Job: Tally the lines in the items below that contain the string "bounding", treating uppercase and lowercase as different. Reply with the number alone.

Data supplied:

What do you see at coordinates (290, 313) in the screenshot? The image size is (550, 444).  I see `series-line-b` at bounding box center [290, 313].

...

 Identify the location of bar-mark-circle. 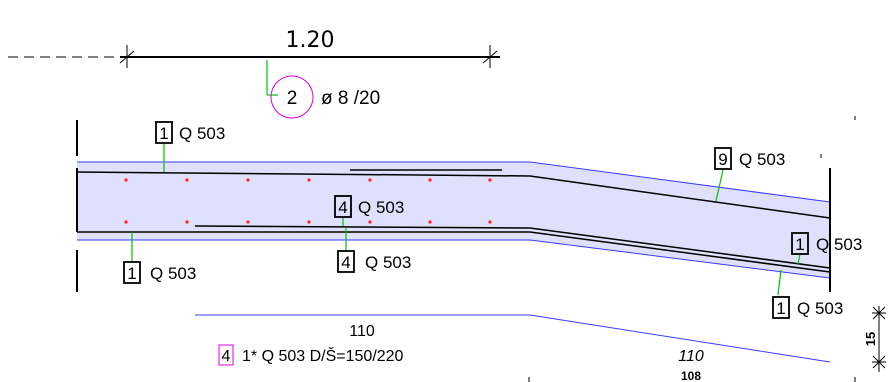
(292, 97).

* * *

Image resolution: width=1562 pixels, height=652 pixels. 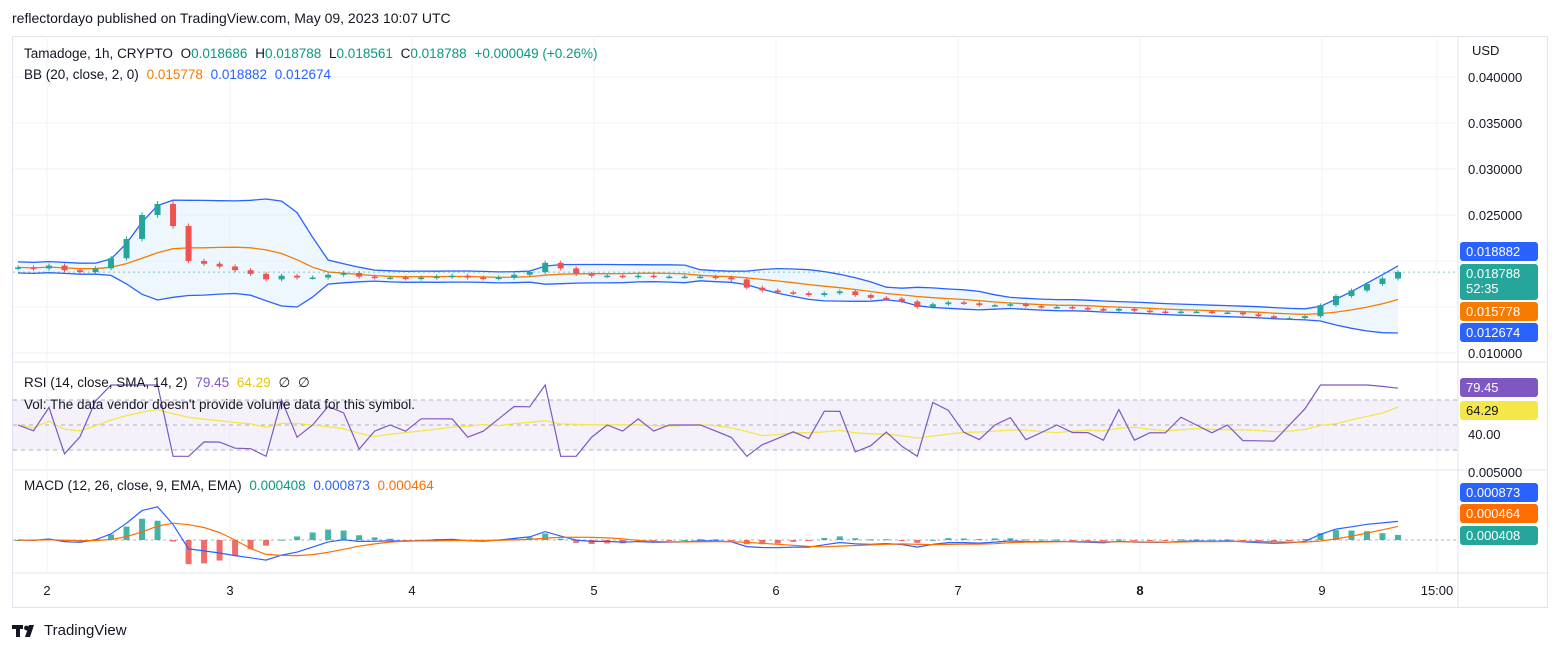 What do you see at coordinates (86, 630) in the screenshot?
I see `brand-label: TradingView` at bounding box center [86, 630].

Finished task: 2